Background and Disclosures
While I currently head Focus Research (see my Focus profile and Linkedin Profile) in an official capacity, I spent a number of years in product and marketing roles at a product and services provider for contact centers at Global 2000 companies. Although I don't officially cover contact center products here at Focus, I wanted to provide an overview of contact center products used to set up and manage contact center.
Types of Contact Centers
There are three core types of contact centers. Determining the type of contact center you have will help determine the types of products you need and in some cases specific features you need within those products. Note: Many environments are blended from the below types.

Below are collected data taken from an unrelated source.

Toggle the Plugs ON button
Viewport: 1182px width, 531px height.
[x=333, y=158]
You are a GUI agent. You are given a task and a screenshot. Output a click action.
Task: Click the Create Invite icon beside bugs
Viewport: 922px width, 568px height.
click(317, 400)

Four Categories of Contact Center Products
Contact centers happen to be one of the most technology intensive business functions within companies. As such, it's important to have an overview of the types of products you may be dealing with in setting up a new contact center or optimizing an existing contact center. I've split contact centers into the four categories detailed below: 1) communication management, 2) transaction management, 3) people management and 4) cross-product reporting and analysis.
Despite the large list of products below, significant market consolidation has led to a number of vendors being able to offer "contact center suites" especially for small and mid-size business. That said, most well run call centers have a variety of best-in-breed products from a variety of vendors.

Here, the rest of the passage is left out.